**TASK INSTRUCTIONS:**
Rewrite the lines below, replacing "GUI agent" with "screen assistant" each time it appears and leaving everything else the same.
** Begin **
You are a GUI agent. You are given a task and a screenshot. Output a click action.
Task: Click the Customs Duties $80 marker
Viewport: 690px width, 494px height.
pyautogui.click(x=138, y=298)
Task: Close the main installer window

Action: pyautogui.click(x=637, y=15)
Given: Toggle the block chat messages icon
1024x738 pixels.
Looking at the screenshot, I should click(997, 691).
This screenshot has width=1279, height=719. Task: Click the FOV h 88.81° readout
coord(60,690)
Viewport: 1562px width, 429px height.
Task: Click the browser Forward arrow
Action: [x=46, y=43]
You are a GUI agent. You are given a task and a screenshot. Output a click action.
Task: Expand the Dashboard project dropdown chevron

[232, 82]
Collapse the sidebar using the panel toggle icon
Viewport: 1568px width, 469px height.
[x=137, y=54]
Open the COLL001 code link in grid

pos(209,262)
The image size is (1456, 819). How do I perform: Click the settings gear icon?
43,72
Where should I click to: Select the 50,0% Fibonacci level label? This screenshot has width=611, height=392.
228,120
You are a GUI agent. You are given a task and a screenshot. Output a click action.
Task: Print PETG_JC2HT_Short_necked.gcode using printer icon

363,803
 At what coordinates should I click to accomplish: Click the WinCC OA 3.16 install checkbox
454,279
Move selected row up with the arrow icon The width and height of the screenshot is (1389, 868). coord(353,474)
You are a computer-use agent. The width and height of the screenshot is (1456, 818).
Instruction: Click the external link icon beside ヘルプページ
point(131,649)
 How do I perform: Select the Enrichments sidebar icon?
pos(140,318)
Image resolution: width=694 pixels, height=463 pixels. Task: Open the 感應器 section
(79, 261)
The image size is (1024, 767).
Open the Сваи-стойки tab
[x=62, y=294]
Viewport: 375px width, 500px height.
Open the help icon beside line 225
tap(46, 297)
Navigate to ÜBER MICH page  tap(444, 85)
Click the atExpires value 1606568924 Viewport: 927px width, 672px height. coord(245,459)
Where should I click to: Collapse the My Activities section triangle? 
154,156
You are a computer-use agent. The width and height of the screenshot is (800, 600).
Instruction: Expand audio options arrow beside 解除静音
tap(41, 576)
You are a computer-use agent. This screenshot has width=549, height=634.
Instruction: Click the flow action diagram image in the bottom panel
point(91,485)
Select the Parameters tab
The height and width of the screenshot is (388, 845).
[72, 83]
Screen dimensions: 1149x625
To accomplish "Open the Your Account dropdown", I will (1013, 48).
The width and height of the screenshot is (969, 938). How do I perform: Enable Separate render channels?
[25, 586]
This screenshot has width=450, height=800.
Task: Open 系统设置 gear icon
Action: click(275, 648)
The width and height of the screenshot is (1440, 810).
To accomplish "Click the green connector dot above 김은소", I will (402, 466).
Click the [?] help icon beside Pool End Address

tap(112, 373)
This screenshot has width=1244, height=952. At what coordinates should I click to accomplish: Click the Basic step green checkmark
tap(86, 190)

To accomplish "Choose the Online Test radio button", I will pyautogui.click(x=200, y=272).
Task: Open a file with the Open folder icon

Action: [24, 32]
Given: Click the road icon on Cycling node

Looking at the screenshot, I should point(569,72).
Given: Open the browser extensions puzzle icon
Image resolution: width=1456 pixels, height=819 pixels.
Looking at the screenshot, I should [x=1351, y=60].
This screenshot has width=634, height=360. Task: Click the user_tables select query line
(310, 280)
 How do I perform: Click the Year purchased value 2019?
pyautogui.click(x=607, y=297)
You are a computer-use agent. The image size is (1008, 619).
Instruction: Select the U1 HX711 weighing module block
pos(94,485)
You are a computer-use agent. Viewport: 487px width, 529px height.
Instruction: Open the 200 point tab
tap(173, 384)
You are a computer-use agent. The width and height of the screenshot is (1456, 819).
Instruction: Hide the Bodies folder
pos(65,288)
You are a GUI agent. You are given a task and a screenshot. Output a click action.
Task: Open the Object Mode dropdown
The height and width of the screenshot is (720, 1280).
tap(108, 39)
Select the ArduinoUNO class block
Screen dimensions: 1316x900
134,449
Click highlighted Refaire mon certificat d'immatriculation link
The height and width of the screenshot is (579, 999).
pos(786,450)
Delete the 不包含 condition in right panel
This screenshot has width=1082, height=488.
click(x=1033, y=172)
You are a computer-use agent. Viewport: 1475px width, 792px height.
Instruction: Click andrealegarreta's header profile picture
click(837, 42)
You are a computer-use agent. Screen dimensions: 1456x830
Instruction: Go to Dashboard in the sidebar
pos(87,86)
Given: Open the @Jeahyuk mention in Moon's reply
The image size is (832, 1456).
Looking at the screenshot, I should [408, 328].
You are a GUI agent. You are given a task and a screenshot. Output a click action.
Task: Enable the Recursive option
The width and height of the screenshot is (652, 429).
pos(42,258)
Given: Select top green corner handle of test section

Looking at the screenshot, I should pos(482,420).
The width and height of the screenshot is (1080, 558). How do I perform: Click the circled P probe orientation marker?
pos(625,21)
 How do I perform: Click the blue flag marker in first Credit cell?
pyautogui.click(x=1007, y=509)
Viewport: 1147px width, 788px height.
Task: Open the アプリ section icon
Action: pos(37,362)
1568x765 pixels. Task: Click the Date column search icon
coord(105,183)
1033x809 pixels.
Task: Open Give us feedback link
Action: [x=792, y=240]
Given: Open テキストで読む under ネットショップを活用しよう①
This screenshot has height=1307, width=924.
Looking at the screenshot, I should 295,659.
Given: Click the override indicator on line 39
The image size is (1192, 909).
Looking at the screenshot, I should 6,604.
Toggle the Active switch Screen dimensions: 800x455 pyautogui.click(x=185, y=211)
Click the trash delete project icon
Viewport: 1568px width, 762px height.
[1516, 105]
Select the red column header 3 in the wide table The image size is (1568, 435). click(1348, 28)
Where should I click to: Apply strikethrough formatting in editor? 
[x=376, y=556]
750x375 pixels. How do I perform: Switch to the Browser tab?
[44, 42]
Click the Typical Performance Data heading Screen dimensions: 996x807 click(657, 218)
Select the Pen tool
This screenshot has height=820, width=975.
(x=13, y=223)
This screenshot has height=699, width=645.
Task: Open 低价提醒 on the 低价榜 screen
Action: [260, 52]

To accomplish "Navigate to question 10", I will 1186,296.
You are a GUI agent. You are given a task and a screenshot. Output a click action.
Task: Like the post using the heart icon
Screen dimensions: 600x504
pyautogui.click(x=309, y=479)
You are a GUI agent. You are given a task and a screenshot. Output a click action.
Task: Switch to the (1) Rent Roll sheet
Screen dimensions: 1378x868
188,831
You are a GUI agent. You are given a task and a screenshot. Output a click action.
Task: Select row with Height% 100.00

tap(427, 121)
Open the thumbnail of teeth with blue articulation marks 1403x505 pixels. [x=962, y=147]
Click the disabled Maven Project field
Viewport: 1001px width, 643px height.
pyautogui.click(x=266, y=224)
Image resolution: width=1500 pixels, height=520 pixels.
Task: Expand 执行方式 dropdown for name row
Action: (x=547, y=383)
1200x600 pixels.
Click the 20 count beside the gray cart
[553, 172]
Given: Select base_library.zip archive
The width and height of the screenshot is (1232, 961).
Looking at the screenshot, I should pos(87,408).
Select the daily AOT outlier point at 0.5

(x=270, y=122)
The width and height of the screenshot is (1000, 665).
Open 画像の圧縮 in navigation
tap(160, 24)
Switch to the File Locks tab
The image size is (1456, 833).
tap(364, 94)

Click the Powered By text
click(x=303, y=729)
** End **
**SOLUTION TO THIS PROBLEM:**
You are a screen assistant. You are given a task and a screenshot. Output a click action.
Task: Click the Customs Duties $80 marker
Viewport: 690px width, 494px height.
pyautogui.click(x=138, y=298)
Task: Close the main installer window

Action: pyautogui.click(x=637, y=15)
Given: Toggle the block chat messages icon
1024x738 pixels.
Looking at the screenshot, I should click(997, 691).
This screenshot has width=1279, height=719. Task: Click the FOV h 88.81° readout
coord(60,690)
Viewport: 1562px width, 429px height.
Task: Click the browser Forward arrow
Action: [x=46, y=43]
You are a screen assistant. You are given a task and a screenshot. Output a click action.
Task: Expand the Dashboard project dropdown chevron

[232, 82]
Collapse the sidebar using the panel toggle icon
Viewport: 1568px width, 469px height.
[x=137, y=54]
Open the COLL001 code link in grid

pos(209,262)
The image size is (1456, 819). How do I perform: Click the settings gear icon?
43,72
Where should I click to: Select the 50,0% Fibonacci level label? This screenshot has width=611, height=392.
228,120
You are a screen assistant. You are given a task and a screenshot. Output a click action.
Task: Print PETG_JC2HT_Short_necked.gcode using printer icon

363,803
 At what coordinates should I click to accomplish: Click the WinCC OA 3.16 install checkbox
454,279
Move selected row up with the arrow icon The width and height of the screenshot is (1389, 868). coord(353,474)
You are a computer-use agent. The width and height of the screenshot is (1456, 818).
Instruction: Click the external link icon beside ヘルプページ
point(131,649)
 How do I perform: Select the Enrichments sidebar icon?
pos(140,318)
Image resolution: width=694 pixels, height=463 pixels. Task: Open the 感應器 section
(79, 261)
The image size is (1024, 767).
Open the Сваи-стойки tab
[x=62, y=294]
Viewport: 375px width, 500px height.
Open the help icon beside line 225
tap(46, 297)
Navigate to ÜBER MICH page  tap(444, 85)
Click the atExpires value 1606568924 Viewport: 927px width, 672px height. coord(245,459)
Where should I click to: Collapse the My Activities section triangle? 
154,156
You are a computer-use agent. The width and height of the screenshot is (800, 600).
Instruction: Expand audio options arrow beside 解除静音
tap(41, 576)
You are a computer-use agent. This screenshot has width=549, height=634.
Instruction: Click the flow action diagram image in the bottom panel
point(91,485)
Select the Parameters tab
The height and width of the screenshot is (388, 845).
[72, 83]
Screen dimensions: 1149x625
To accomplish "Open the Your Account dropdown", I will (1013, 48).
The width and height of the screenshot is (969, 938). How do I perform: Enable Separate render channels?
[25, 586]
This screenshot has width=450, height=800.
Task: Open 系统设置 gear icon
Action: click(275, 648)
The width and height of the screenshot is (1440, 810).
To accomplish "Click the green connector dot above 김은소", I will (402, 466).
Click the [?] help icon beside Pool End Address

tap(112, 373)
This screenshot has width=1244, height=952. At what coordinates should I click to accomplish: Click the Basic step green checkmark
tap(86, 190)

To accomplish "Choose the Online Test radio button", I will pyautogui.click(x=200, y=272).
Task: Open a file with the Open folder icon

Action: [24, 32]
Given: Click the road icon on Cycling node

Looking at the screenshot, I should point(569,72).
Given: Open the browser extensions puzzle icon
Image resolution: width=1456 pixels, height=819 pixels.
Looking at the screenshot, I should [x=1351, y=60].
This screenshot has width=634, height=360. Task: Click the user_tables select query line
(310, 280)
 How do I perform: Click the Year purchased value 2019?
pyautogui.click(x=607, y=297)
You are a computer-use agent. The image size is (1008, 619).
Instruction: Select the U1 HX711 weighing module block
pos(94,485)
You are a computer-use agent. Viewport: 487px width, 529px height.
Instruction: Open the 200 point tab
tap(173, 384)
You are a computer-use agent. The width and height of the screenshot is (1456, 819).
Instruction: Hide the Bodies folder
pos(65,288)
You are a screen assistant. You are given a task and a screenshot. Output a click action.
Task: Open the Object Mode dropdown
The height and width of the screenshot is (720, 1280).
tap(108, 39)
Select the ArduinoUNO class block
Screen dimensions: 1316x900
134,449
Click highlighted Refaire mon certificat d'immatriculation link
The height and width of the screenshot is (579, 999).
pos(786,450)
Delete the 不包含 condition in right panel
This screenshot has width=1082, height=488.
click(x=1033, y=172)
You are a computer-use agent. Viewport: 1475px width, 792px height.
Instruction: Click andrealegarreta's header profile picture
click(837, 42)
You are a computer-use agent. Screen dimensions: 1456x830
Instruction: Go to Dashboard in the sidebar
pos(87,86)
Given: Open the @Jeahyuk mention in Moon's reply
The image size is (832, 1456).
Looking at the screenshot, I should [408, 328].
You are a screen assistant. You are given a task and a screenshot. Output a click action.
Task: Enable the Recursive option
The width and height of the screenshot is (652, 429).
pos(42,258)
Given: Select top green corner handle of test section

Looking at the screenshot, I should pos(482,420).
The width and height of the screenshot is (1080, 558). How do I perform: Click the circled P probe orientation marker?
pos(625,21)
 How do I perform: Click the blue flag marker in first Credit cell?
pyautogui.click(x=1007, y=509)
Viewport: 1147px width, 788px height.
Task: Open the アプリ section icon
Action: pos(37,362)
1568x765 pixels. Task: Click the Date column search icon
coord(105,183)
1033x809 pixels.
Task: Open Give us feedback link
Action: [x=792, y=240]
Given: Open テキストで読む under ネットショップを活用しよう①
This screenshot has height=1307, width=924.
Looking at the screenshot, I should 295,659.
Given: Click the override indicator on line 39
The image size is (1192, 909).
Looking at the screenshot, I should 6,604.
Toggle the Active switch Screen dimensions: 800x455 pyautogui.click(x=185, y=211)
Click the trash delete project icon
Viewport: 1568px width, 762px height.
[1516, 105]
Select the red column header 3 in the wide table The image size is (1568, 435). click(1348, 28)
Where should I click to: Apply strikethrough formatting in editor? 
[x=376, y=556]
750x375 pixels. How do I perform: Switch to the Browser tab?
[44, 42]
Click the Typical Performance Data heading Screen dimensions: 996x807 click(657, 218)
Select the Pen tool
This screenshot has height=820, width=975.
(x=13, y=223)
This screenshot has height=699, width=645.
Task: Open 低价提醒 on the 低价榜 screen
Action: [260, 52]

To accomplish "Navigate to question 10", I will 1186,296.
You are a screen assistant. You are given a task and a screenshot. Output a click action.
Task: Like the post using the heart icon
Screen dimensions: 600x504
pyautogui.click(x=309, y=479)
You are a screen assistant. You are given a task and a screenshot. Output a click action.
Task: Switch to the (1) Rent Roll sheet
Screen dimensions: 1378x868
188,831
You are a screen assistant. You are given a task and a screenshot. Output a click action.
Task: Select row with Height% 100.00

tap(427, 121)
Open the thumbnail of teeth with blue articulation marks 1403x505 pixels. [x=962, y=147]
Click the disabled Maven Project field
Viewport: 1001px width, 643px height.
pyautogui.click(x=266, y=224)
Image resolution: width=1500 pixels, height=520 pixels.
Task: Expand 执行方式 dropdown for name row
Action: (x=547, y=383)
1200x600 pixels.
Click the 20 count beside the gray cart
[553, 172]
Given: Select base_library.zip archive
The width and height of the screenshot is (1232, 961).
Looking at the screenshot, I should pos(87,408).
Select the daily AOT outlier point at 0.5

(x=270, y=122)
The width and height of the screenshot is (1000, 665).
Open 画像の圧縮 in navigation
tap(160, 24)
Switch to the File Locks tab
The image size is (1456, 833).
tap(364, 94)

Click the Powered By text
click(x=303, y=729)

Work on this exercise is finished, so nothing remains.